Scot Lehigh’s op-ed today calls on Speaker DiMasi to “come clean or go,” and urges that “if you can’t or won’t be candid and forthcoming, then you need to face this reality: It’s time to go.” Startlingly reminiscent of BMG’s call to the Speaker from a few days ago: “He’s got to put up, or step down.”
In any event, Lehigh’s column focuses mostly on the political aspects of the DiMasi/Cognos brouhaha. It does, however, make one brief foray into the legal morass into which I’ve been wading for the last few days — and gets it quite wrong. Here’s Lehigh:
[T]he decision to invoke constitutional privilege to withhold information from the Ethics Commission is hardly yours alone.

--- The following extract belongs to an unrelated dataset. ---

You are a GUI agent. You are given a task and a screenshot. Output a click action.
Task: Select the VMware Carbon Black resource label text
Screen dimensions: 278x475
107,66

“Because the privilege is meant to protect the separation of powers, the ultimate decision rests with the House, not the individual,” notes attorney Harvey Silverglate.
With all due respect to Lehigh, and to Mr. Silverglate, the SJC has held precisely to the contrary in our old friend Coffin v. Coffin:
In considering this article, it appears to me that the privilege secured by it is not so much the privilege of the house as an organized body, as of each individual member composing it, who is entitled to this privilege, even against the declared will of the house. For he does not hold this privilege at the pleasure of the house; but derives it from the will of the people, expressed in the constitution, which is paramount to the will of either or both branches of the legislature…. Of these privileges, thus secured to each member, he cannot be deprived, by a resolve of the house, or by an act of the legislature.
It remains unclear whether Article 21 extends to the records DiMasi is attempting to shield. But it is clear that the privilege afforded by Article 21 is personal to DiMasi (and to every other individual legislator), and that “the ultimate decision” as to whether it may be invoked does not rest with the House.